The Terve Rahvas ("whole nation") foundation organized a protest outside the Riigikogu on Monday. The protesters demanded the reintroduction of the direct-democratic initiative as set out in the Estonian constitutions of both 1920 and 1933.
The organizers chose Mar. 12 for their protest because on that day in 1934, State Elder Konstantin Päts and former commander-in-chief of the Estonian army Johan Laidoner headed a coup d'état that signified the beginning of Estonia's period of authoritarian rule leading up to World War II.
With the coup, the Estonian people also lost the option to introduce new draft legislation via the instrument of a direct-democratic initiative, or to demand a referendum on existing laws.
According to the foundation's president, historian Jaak Valge, the reintroduction of the initiative is extremely important for the proper functioning of the Estonian people as the highest power in the state, as set out by the Constitution currently in effect.
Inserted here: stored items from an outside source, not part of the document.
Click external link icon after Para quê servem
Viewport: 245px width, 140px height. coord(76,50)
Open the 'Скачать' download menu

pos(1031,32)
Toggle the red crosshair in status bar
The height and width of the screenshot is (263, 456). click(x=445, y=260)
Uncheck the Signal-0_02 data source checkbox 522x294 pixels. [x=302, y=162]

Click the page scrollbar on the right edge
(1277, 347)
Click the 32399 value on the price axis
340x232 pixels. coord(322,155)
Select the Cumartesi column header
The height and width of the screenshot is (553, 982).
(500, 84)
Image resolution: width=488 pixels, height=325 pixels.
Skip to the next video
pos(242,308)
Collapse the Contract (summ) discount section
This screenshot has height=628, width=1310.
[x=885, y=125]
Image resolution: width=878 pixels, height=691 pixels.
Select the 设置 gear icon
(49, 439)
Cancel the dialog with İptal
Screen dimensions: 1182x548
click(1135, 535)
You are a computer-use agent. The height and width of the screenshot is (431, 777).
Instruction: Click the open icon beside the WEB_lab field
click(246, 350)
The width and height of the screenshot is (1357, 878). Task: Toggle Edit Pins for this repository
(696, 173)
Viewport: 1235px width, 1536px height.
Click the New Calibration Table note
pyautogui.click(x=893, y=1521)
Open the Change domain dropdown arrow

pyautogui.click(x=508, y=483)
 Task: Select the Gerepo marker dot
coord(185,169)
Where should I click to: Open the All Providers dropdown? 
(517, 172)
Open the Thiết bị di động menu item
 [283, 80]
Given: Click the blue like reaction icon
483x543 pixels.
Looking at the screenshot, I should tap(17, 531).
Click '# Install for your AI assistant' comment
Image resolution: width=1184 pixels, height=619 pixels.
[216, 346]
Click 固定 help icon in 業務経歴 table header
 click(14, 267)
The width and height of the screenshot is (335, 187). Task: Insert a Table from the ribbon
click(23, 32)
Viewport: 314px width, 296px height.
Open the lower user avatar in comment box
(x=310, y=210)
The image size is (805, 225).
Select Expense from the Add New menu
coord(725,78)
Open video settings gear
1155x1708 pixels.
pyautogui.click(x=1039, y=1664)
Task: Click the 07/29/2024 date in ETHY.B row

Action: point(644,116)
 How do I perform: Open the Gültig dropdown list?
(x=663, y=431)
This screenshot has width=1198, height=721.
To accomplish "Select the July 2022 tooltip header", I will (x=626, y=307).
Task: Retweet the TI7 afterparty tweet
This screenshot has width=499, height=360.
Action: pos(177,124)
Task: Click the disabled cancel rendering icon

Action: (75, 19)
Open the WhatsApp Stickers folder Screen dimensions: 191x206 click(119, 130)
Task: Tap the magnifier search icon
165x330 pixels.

Valge said that there is no reason why anyone should be afraid of greater voter participation. "Direct democracy as we understand it doesn't replace our representative democracy, but rather completes it," Valge said. "Intelligently set referendum thresholds would make accidental decisions and decisions only based on protest voting impossible."
Well-known faces among the protesters included members of the leadership of the Estonian Conservative People's Party (EKRE) as well as family values activist, Varro Vooglaid. But the base of the protest wasn't exclusively national-conservative, with e.g. Estonian MEP Indrek Tarand appearing as well.